As can be seen from the results of tables 12, 13 and 14, the ratio of the colony numbers of the test groups of three Chinese medicinal compositions is within the range of 0.5-2 of the acceptable standard, which shows that the Chinese medicinal compositions have no inhibition effect on fungi, and the total number of the fungi and the yeasts can be measured by adopting a plate pouring method.

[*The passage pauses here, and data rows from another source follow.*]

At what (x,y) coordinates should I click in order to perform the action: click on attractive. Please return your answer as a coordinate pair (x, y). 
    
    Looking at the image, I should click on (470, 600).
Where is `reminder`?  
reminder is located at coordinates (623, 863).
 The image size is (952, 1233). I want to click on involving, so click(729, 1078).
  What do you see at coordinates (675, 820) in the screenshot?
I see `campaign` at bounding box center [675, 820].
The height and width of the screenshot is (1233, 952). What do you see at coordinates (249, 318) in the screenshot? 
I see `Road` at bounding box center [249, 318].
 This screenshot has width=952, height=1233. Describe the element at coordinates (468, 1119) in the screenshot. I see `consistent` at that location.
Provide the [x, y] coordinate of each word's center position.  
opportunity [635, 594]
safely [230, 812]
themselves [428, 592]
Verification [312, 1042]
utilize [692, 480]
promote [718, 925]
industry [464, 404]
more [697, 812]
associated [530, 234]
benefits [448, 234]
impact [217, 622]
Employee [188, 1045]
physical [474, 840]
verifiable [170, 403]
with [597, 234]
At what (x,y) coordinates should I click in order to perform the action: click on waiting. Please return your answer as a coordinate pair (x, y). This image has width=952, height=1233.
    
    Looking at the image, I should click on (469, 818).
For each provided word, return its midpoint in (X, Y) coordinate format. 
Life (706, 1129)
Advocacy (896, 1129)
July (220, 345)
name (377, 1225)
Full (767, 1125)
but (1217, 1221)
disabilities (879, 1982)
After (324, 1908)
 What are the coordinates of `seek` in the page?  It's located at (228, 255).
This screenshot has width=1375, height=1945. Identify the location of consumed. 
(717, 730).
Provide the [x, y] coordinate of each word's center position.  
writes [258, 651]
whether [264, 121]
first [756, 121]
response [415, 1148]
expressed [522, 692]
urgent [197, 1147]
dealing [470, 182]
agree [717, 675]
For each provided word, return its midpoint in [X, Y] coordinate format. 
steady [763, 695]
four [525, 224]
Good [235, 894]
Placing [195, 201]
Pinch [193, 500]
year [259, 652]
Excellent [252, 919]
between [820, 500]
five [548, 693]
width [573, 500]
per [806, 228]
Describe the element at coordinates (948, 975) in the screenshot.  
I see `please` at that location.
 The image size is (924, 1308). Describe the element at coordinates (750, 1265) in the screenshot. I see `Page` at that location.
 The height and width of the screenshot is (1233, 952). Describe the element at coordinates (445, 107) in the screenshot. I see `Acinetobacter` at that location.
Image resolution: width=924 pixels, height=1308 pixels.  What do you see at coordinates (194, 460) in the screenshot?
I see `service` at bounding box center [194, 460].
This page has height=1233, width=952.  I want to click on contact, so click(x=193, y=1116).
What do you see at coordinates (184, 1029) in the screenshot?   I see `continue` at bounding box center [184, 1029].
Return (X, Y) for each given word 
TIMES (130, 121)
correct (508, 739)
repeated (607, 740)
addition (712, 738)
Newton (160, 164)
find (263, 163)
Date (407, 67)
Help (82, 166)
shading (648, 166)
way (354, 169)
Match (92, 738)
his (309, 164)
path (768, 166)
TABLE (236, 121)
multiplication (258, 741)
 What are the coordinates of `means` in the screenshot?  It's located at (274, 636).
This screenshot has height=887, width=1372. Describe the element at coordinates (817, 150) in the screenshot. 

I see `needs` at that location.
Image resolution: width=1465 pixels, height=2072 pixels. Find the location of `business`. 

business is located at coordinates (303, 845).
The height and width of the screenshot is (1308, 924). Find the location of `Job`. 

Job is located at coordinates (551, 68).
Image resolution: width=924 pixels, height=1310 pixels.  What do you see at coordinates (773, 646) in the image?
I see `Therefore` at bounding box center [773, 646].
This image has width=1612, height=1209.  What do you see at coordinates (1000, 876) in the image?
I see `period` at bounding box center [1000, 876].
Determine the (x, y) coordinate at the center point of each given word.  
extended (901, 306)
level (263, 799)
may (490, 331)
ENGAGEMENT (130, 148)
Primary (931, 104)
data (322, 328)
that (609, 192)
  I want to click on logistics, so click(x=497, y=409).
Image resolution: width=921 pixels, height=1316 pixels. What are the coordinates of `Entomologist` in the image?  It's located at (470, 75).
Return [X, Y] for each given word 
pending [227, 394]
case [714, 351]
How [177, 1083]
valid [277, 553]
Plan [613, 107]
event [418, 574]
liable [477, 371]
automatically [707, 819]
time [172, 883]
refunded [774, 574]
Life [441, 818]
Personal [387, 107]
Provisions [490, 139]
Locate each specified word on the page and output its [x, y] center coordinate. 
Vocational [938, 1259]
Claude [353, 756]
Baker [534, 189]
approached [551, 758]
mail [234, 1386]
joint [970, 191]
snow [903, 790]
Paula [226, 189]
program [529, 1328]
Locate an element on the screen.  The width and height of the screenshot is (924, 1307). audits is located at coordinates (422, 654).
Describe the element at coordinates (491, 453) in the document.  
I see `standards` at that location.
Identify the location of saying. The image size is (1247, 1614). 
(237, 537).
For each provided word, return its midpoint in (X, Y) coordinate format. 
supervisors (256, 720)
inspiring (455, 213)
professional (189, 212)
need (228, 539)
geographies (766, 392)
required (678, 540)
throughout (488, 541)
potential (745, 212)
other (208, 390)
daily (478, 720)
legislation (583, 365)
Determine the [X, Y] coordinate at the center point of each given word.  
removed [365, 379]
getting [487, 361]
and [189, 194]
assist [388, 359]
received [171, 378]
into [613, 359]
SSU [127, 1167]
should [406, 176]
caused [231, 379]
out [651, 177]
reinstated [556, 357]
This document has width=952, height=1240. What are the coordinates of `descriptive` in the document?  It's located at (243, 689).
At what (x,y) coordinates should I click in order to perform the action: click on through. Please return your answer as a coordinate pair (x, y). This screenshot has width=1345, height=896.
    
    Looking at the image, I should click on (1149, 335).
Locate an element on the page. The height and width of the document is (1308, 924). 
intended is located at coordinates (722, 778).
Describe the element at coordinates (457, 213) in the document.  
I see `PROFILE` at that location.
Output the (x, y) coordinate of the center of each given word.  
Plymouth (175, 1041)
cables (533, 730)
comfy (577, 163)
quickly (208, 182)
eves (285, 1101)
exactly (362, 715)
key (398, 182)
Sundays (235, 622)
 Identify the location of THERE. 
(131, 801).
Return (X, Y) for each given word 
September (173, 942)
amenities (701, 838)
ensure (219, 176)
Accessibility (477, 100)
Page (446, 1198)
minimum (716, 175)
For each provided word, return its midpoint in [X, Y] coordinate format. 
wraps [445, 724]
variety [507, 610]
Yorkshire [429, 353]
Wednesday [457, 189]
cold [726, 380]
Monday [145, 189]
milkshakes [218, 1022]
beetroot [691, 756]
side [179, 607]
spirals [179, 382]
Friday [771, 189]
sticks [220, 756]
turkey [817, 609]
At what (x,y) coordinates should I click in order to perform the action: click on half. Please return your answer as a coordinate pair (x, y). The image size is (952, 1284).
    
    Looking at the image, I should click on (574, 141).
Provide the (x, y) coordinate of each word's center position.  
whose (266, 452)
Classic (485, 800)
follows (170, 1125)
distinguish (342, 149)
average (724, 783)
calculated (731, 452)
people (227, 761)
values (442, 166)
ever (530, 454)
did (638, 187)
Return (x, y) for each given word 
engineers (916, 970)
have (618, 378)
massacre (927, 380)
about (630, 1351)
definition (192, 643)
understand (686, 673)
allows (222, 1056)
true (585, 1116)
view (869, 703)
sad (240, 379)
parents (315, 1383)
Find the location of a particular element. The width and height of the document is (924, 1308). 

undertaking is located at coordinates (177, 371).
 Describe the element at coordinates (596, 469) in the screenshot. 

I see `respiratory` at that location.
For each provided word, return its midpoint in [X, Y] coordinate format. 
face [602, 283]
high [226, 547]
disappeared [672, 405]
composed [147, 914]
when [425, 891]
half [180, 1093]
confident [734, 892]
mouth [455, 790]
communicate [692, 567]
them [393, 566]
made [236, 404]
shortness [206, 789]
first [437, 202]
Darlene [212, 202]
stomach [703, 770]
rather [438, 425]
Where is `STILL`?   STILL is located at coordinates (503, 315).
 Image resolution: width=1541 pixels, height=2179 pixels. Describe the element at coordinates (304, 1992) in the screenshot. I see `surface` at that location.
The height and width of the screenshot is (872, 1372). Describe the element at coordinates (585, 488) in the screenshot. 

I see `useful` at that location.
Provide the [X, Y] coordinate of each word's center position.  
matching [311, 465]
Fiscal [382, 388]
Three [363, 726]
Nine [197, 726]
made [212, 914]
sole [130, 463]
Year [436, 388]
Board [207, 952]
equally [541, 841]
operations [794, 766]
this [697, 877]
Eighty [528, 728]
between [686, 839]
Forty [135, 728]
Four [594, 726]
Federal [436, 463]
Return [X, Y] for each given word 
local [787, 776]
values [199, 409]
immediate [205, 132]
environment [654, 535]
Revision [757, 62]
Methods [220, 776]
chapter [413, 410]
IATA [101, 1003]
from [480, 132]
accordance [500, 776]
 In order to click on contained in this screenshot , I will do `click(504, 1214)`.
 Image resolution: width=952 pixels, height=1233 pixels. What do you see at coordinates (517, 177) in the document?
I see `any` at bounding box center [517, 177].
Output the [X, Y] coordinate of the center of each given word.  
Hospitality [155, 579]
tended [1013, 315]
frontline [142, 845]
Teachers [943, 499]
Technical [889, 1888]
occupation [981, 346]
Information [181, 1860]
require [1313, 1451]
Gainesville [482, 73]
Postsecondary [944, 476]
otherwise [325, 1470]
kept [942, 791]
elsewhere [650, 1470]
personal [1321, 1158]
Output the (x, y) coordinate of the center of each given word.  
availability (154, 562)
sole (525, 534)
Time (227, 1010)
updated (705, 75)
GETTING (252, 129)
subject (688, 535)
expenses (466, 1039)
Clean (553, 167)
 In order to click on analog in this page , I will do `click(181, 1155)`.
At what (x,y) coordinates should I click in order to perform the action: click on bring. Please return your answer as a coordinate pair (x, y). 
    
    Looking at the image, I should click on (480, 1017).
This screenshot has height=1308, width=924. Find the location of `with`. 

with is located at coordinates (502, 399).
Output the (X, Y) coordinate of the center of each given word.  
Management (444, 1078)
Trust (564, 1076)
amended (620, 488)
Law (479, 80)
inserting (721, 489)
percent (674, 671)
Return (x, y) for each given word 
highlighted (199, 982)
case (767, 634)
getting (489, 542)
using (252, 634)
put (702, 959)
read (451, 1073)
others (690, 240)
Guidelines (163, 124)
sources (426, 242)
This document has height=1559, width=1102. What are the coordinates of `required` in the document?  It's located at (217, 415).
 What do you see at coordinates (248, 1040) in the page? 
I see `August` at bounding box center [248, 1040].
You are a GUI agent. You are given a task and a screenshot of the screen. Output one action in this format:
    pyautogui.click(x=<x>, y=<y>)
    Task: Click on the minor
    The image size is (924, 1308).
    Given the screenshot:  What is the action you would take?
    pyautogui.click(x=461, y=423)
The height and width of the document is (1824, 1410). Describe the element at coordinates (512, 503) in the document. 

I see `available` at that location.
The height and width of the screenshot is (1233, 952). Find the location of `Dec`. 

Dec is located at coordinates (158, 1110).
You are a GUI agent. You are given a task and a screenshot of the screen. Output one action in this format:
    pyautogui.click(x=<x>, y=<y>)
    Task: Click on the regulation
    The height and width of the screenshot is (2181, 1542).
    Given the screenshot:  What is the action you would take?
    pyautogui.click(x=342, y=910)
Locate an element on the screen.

The method for determining the total number of aerobic bacteria, mould and yeast in the traditional Chinese medicine composition comprises the following steps: 10g of the Chinese medicinal composition is taken, and sterile sodium chloride-peptone buffer solution with pH of 7.0 is added to 100ml, so that the Chinese medicinal composition is uniformly dispersed to obtain a 1:10 test solution. 1 ml/dish of 1:10 sample solution (dish method-pouring method) was taken and examined according to law.
3 test for applicability of control fungus inspection method
3.1 establishment of method for examining Escherichia coli and suitability test
3.1.1 preparation of bacterial liquid
Fresh cultures of Escherichia coli were prepared with sterile sodium chloride-peptone buffer pH7.0 to prepare a bacterial suspension containing a bacterial count of not more than 100cfu per 1 ml.
3.1.2 preparation of test solutions
10g of a sample was diluted to 100ml with a sterile sodium chloride-peptone buffer pH7.0 to prepare a 1:10 sample solution having a uniform dissolution.
3.1.3 test methods for applicability test
Test group: 10ml of a 1:10 test solution is inoculated into 100ml of trypticase soy peptone liquid medium, and simultaneously, escherichia coli with a concentration of not more than 100cfu is added, and the mixture is uniformly mixed and cultured for 18 hours at 33 ℃.1ml of the culture was inoculated into 100ml of a Maiconkai liquid medium and cultured at 43℃for 24 hours. Streaking the culture of the MAIKAI on a MAIKAI agar medium plate, and culturing at 33 ℃ for 18 hours.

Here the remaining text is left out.